▶ [Exercise aim]:
Look through the data below and extract, unchanged, the lines from the one that contains "You are a computer-use" to the one that contains "Instruction: Click the", both included.
##### Given information
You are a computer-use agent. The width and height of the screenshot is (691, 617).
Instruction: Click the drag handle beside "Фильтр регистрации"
##########
##### Given information
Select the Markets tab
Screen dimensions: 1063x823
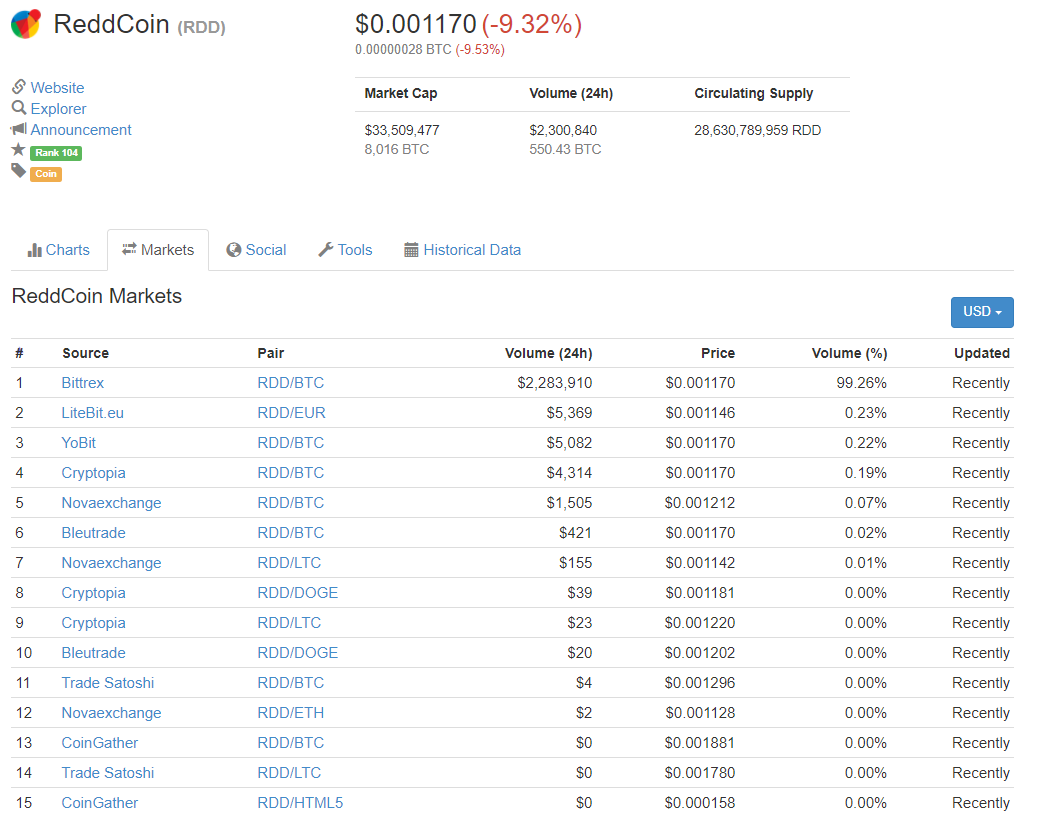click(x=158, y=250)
##########
▶ [Result of this exercise]:
You are a computer-use agent. The width and height of the screenshot is (691, 617).
Instruction: Click the drag handle beside "Фильтр регистрации"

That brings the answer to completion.